A light, movable wooden structure (‘The Pavilion’) is installed on private properties across Montreal. The sites targeted by the Pavilion range from highly valued and heavily built-up downtown properties (e.g. skyscrapers), to vacant lots. Once in operation on a site, the Pavilion offers an experience to the public, who are invited to ask questions and leave their impressions of the piece.
Their impressions are recorded and then processed through a specially-crafted data manipulation tool, which converts the public's experience into monetary value. The price tag that results from this process represents the value that the Pavilion has been able to generate on the site.
For any given site, The Pavilion wields the power to extract the value encased in the land, even if some or most of its value has already been extracted by the ‘improvements’ that a landowner has made to it.
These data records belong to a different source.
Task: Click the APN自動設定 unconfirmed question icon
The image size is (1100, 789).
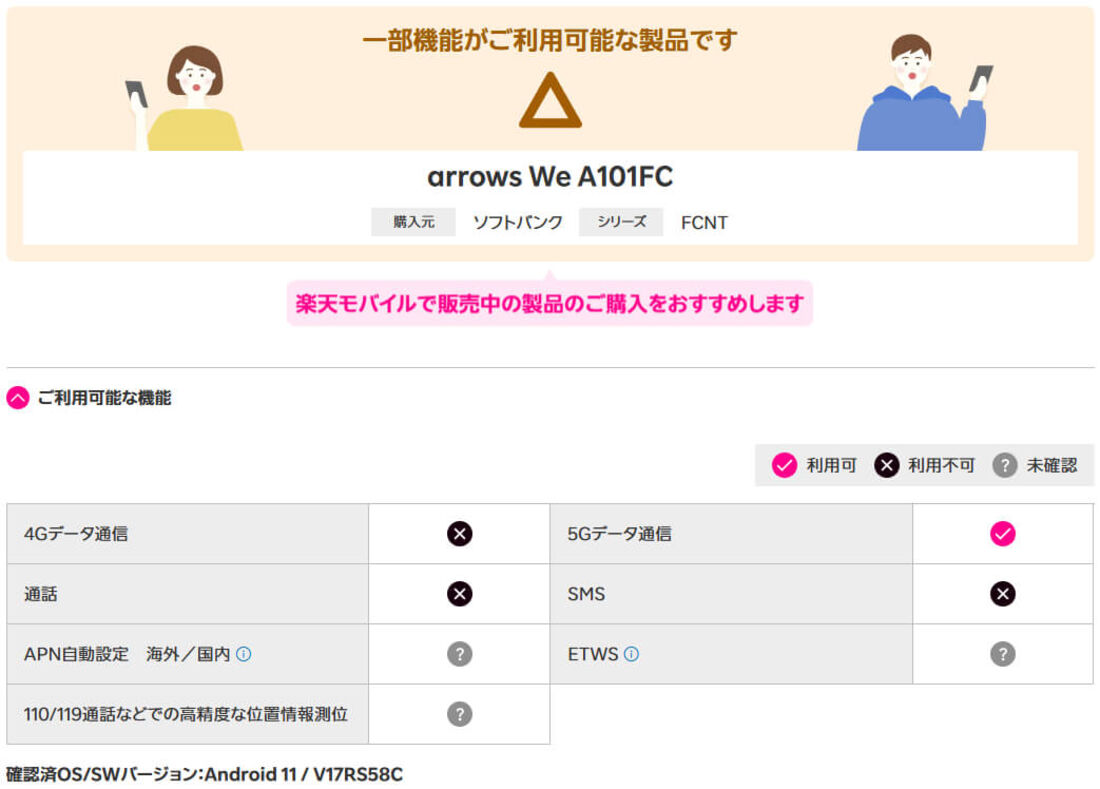Action: (459, 654)
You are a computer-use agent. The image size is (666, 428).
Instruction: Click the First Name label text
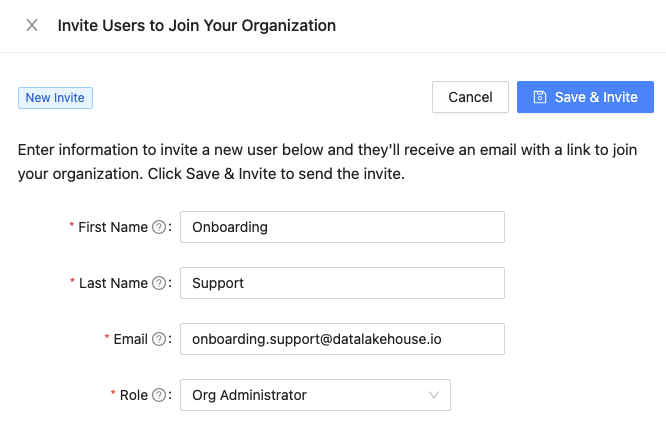click(x=112, y=227)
The Pavilion reaches deeper into the land and, in doing so, lifts the property ever more closely to its ‘highest’ and ‘best’ potential. The results of this process (the amount of value generated with the Pavilion) is communicated to the landowner (by means of a bill for services rendered) and public authorities (by means of a request for reassessment of the property's value on the tax roll).
The project is borne of a desire to unpack the real estate maxim of ‘highest and best use’, whereby land should always be developed to its maximum economic potential. This curious idea is a starting point for addressing several pertinent questions:
- How is land value understood? What is ‘highest and best’?
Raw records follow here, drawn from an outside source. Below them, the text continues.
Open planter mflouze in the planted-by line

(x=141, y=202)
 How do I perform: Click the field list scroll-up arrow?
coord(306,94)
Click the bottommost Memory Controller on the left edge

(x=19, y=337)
- Who is allowed to create value? What are the mechanisms for land value extraction?
- Do alternative kinds of ‘investment’ or 'improvement' create value in a real estate economy?
The piece is a gross caricature of the land value system, speculation, and the culture of property more broadly. It is also a reappropriation of the city. Movements like tactical urbanism have attempted reappropriation before in Montreal, but have not made notable inroads into private property. For The Pavilion, no property is off limits, and every property can be brought closer to its highest and best.
PROCHAINE INTERVENTION
Le Pavillon, Phase 4
15 août 2021, 13h-16h
77 Bernard est
¬Valeur immobilière : 498 900 $
¬Usage : Immeuble commercial
¬Propriétaire : Ville de Montréal
(En collaboration avec Art Pop Montréal)
(Commissariat par Christine White)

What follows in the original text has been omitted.